Des préavis ont été déposés par l’intersyndicale CGT-FO-CFTC-CFE/CGC-FNCR dans les réseaux de Lyon, Lille, Clermont-Ferrand, Tours, La Rochelle, Troyes, Angers, Nantes, Rennes, Epinal, Valenciennes, Pau, Lorient, Toulon, Dijon, Blois, Bourges et Besançon.
L’Union des transports publics et ferroviaires (UTP, patronat), qui regroupe 170 entreprises de transports publics urbains, a indiqué qu’elle ne pouvait pas encore évaluer le niveau des perturbations.
Un rassemblement est prévu à Paris place de l’Opéra à 11H00, avant un défilé jusqu’au siège dans le XVIe arrondissement du groupe Keolis France, qualifié par l’intersyndicale de « symbole » d’une « politique d’asservissement des salariés aux impératifs financiers ».

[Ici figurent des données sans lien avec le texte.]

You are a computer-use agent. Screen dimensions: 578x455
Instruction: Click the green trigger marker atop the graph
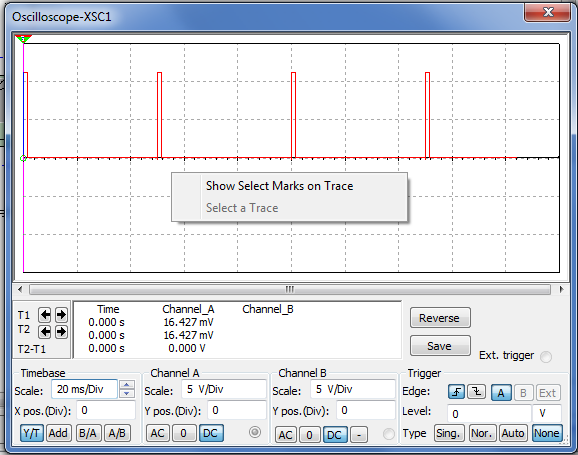23,39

Keolis gère en France les réseaux urbains de 85 villes et les réseaux interurbains dans 65 départements.
« Nous préparons cette action depuis deux mois », a expliqué Richard Jaubert (CGT). L’intersyndicale entend montrer la « colère » des salariés « à quelques jours des élections régionales ».
Elle dénonce « le manque de courage des autorités organisatrices [dont les collectivités, NDLR] à gérer les entreprises de transports de voyageurs en gestion directe et répondre aux besoins des populations » ainsi que les « profits conséquents » des groupes privés « sur le dos des salariés et au détriment de la qualité du service public ».
Le dossier des transports en commun constitue dans certaines régions, comme l’Ile-de-France, l’un des enjeux des prochaines élections régionales.